> Task requirements:
Show each line of the records that contains the word "Open", copied in full.

(Element and text position data)
::::
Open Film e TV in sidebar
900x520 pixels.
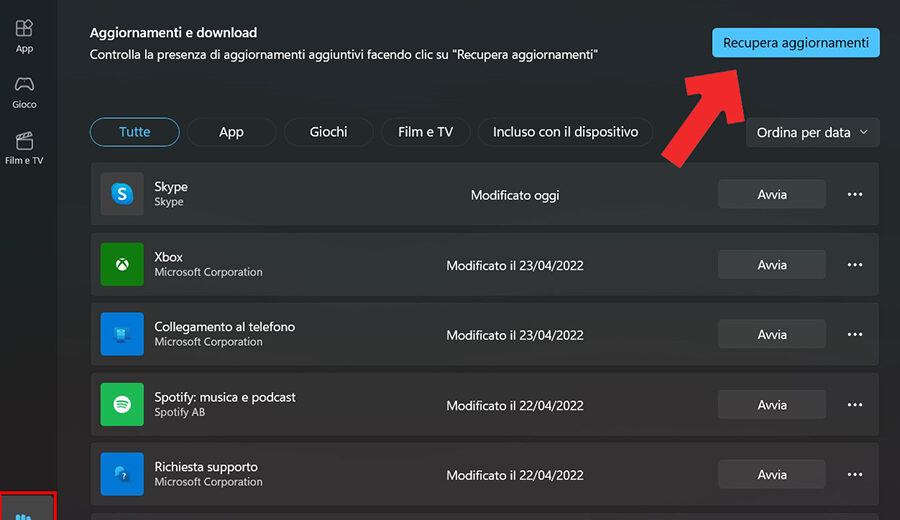[24, 147]

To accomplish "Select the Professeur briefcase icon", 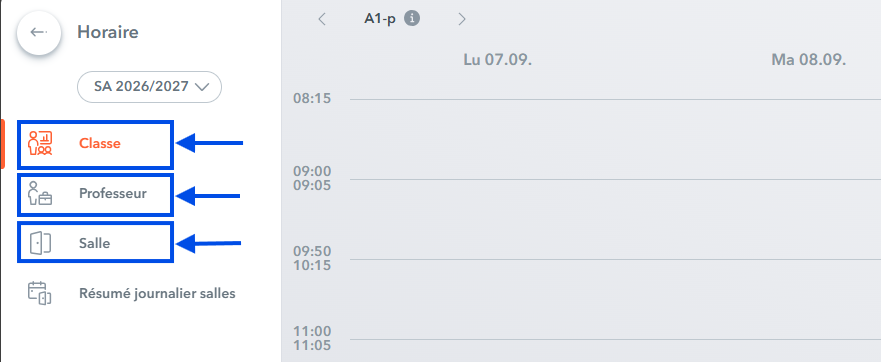I will tap(40, 194).
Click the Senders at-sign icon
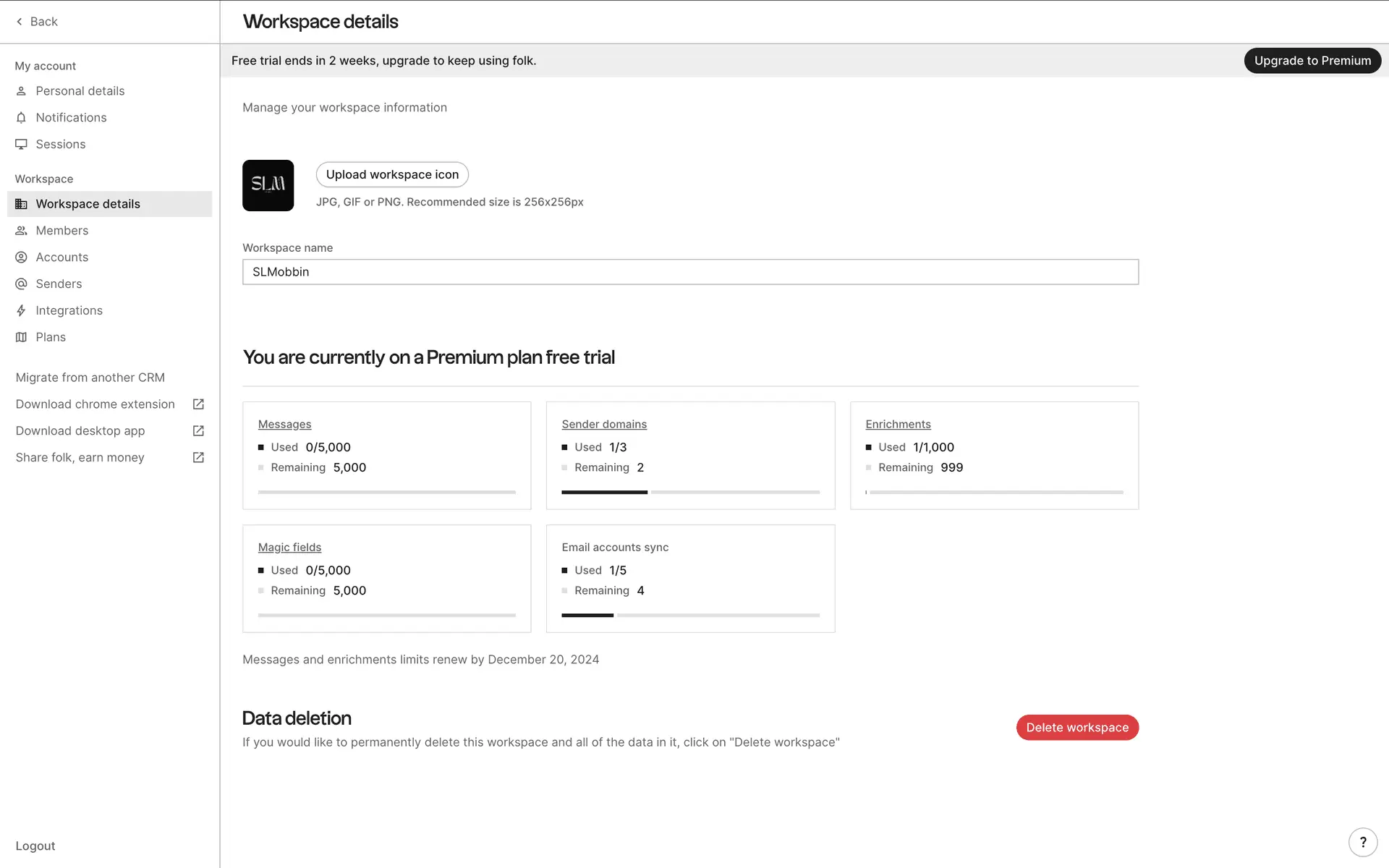 pyautogui.click(x=21, y=284)
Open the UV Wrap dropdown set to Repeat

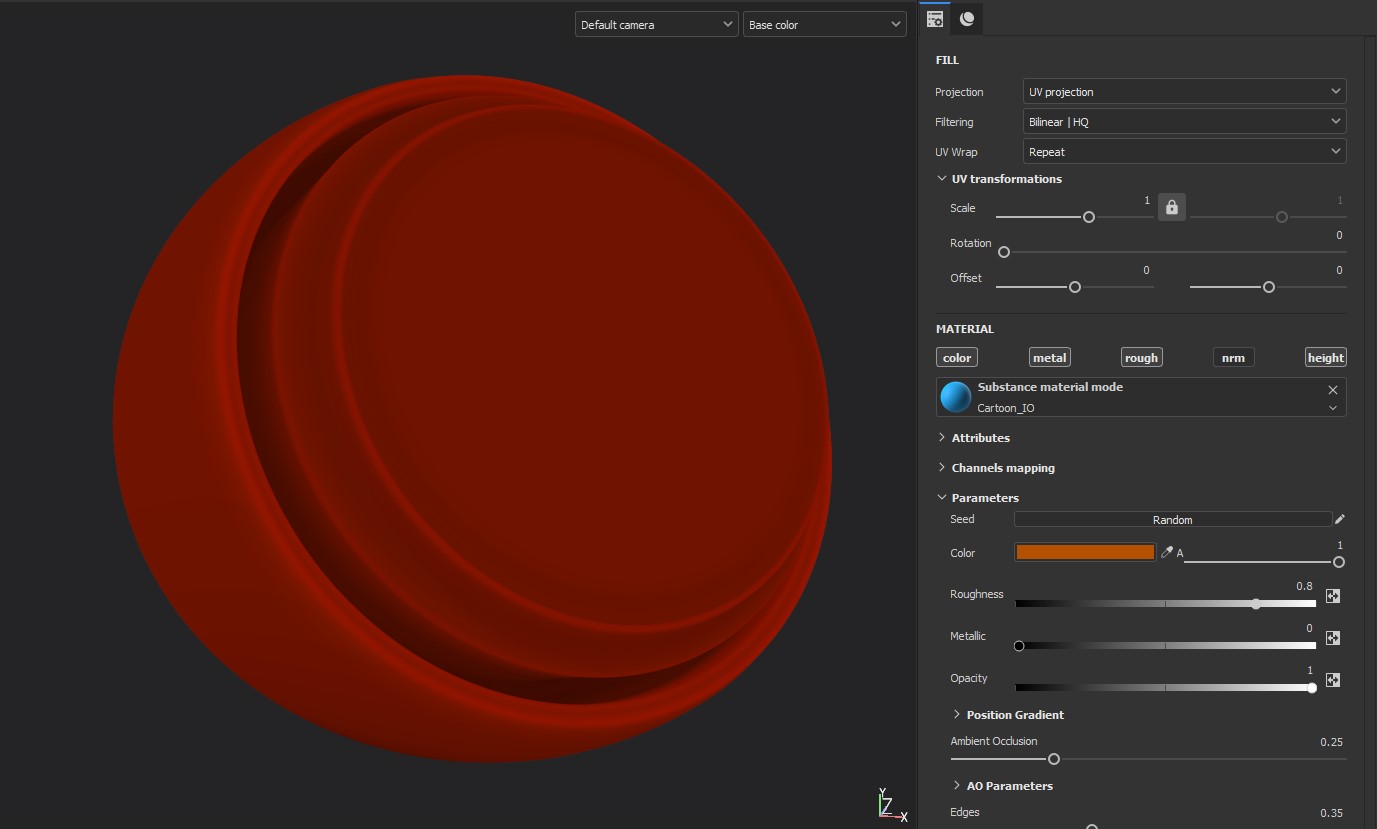(x=1184, y=151)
::::
> Complete response:
Open Film e TV in sidebar
Open the UV Wrap dropdown set to Repeat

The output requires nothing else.